(Dataset)
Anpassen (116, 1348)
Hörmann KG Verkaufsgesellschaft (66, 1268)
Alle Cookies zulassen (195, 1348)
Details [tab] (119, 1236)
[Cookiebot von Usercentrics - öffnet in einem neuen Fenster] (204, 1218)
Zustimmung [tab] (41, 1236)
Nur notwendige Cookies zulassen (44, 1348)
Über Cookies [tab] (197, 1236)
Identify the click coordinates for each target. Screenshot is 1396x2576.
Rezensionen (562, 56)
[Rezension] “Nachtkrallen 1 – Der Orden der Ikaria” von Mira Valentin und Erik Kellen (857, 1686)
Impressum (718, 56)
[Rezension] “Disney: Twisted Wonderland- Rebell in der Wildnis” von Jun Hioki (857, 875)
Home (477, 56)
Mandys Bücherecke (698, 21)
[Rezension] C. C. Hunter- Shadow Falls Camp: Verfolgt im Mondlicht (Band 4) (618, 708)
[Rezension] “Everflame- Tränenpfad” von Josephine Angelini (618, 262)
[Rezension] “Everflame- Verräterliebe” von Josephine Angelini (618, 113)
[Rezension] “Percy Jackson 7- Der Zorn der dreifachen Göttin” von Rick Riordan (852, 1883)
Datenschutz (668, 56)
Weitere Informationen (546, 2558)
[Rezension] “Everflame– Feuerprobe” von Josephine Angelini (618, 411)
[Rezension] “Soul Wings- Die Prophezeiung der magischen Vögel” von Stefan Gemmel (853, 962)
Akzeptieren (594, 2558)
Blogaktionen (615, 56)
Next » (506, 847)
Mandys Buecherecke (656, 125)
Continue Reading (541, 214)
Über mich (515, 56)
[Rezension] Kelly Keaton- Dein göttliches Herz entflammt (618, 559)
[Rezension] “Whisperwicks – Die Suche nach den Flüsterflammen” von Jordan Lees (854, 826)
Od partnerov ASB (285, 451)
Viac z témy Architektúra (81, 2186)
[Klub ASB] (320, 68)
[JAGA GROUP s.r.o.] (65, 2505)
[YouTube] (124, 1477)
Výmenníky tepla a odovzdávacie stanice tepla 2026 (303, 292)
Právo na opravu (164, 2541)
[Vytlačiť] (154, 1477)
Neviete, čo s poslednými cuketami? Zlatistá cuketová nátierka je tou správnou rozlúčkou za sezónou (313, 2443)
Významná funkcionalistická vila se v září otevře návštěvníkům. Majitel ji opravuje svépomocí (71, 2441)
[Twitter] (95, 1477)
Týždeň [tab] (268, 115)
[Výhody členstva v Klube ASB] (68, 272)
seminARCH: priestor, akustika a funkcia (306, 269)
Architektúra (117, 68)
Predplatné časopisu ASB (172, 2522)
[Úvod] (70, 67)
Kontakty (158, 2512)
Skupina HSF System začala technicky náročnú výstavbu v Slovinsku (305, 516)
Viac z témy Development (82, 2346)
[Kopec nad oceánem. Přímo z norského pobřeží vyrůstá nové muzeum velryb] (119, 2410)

(What you will do) Retype all the data exactly, line for line.

(Problem solution)
Anpassen (116, 1348)
Hörmann KG Verkaufsgesellschaft (66, 1268)
Alle Cookies zulassen (195, 1348)
Details [tab] (119, 1236)
[Cookiebot von Usercentrics - öffnet in einem neuen Fenster] (204, 1218)
Zustimmung [tab] (41, 1236)
Nur notwendige Cookies zulassen (44, 1348)
Über Cookies [tab] (197, 1236)
Identify the click coordinates for each target. Screenshot is 1396x2576.
Rezensionen (562, 56)
[Rezension] “Nachtkrallen 1 – Der Orden der Ikaria” von Mira Valentin und Erik Kellen (857, 1686)
Impressum (718, 56)
[Rezension] “Disney: Twisted Wonderland- Rebell in der Wildnis” von Jun Hioki (857, 875)
Home (477, 56)
Mandys Bücherecke (698, 21)
[Rezension] C. C. Hunter- Shadow Falls Camp: Verfolgt im Mondlicht (Band 4) (618, 708)
[Rezension] “Everflame- Tränenpfad” von Josephine Angelini (618, 262)
[Rezension] “Everflame- Verräterliebe” von Josephine Angelini (618, 113)
[Rezension] “Percy Jackson 7- Der Zorn der dreifachen Göttin” von Rick Riordan (852, 1883)
Datenschutz (668, 56)
Weitere Informationen (546, 2558)
[Rezension] “Everflame– Feuerprobe” von Josephine Angelini (618, 411)
[Rezension] “Soul Wings- Die Prophezeiung der magischen Vögel” von Stefan Gemmel (853, 962)
Akzeptieren (594, 2558)
Blogaktionen (615, 56)
Next » (506, 847)
Mandys Buecherecke (656, 125)
Continue Reading (541, 214)
Über mich (515, 56)
[Rezension] Kelly Keaton- Dein göttliches Herz entflammt (618, 559)
[Rezension] “Whisperwicks – Die Suche nach den Flüsterflammen” von Jordan Lees (854, 826)
Od partnerov ASB (285, 451)
Viac z témy Architektúra (81, 2186)
[Klub ASB] (320, 68)
[JAGA GROUP s.r.o.] (65, 2505)
[YouTube] (124, 1477)
Výmenníky tepla a odovzdávacie stanice tepla 2026 (303, 292)
Právo na opravu (164, 2541)
[Vytlačiť] (154, 1477)
Neviete, čo s poslednými cuketami? Zlatistá cuketová nátierka je tou správnou rozlúčkou za sezónou (313, 2443)
Významná funkcionalistická vila se v září otevře návštěvníkům. Majitel ji opravuje svépomocí (71, 2441)
[Twitter] (95, 1477)
Týždeň [tab] (268, 115)
[Výhody členstva v Klube ASB] (68, 272)
seminARCH: priestor, akustika a funkcia (306, 269)
Architektúra (117, 68)
Predplatné časopisu ASB (172, 2522)
[Úvod] (70, 67)
Kontakty (158, 2512)
Skupina HSF System začala technicky náročnú výstavbu v Slovinsku (305, 516)
Viac z témy Development (82, 2346)
[Kopec nad oceánem. Přímo z norského pobřeží vyrůstá nové muzeum velryb] (119, 2410)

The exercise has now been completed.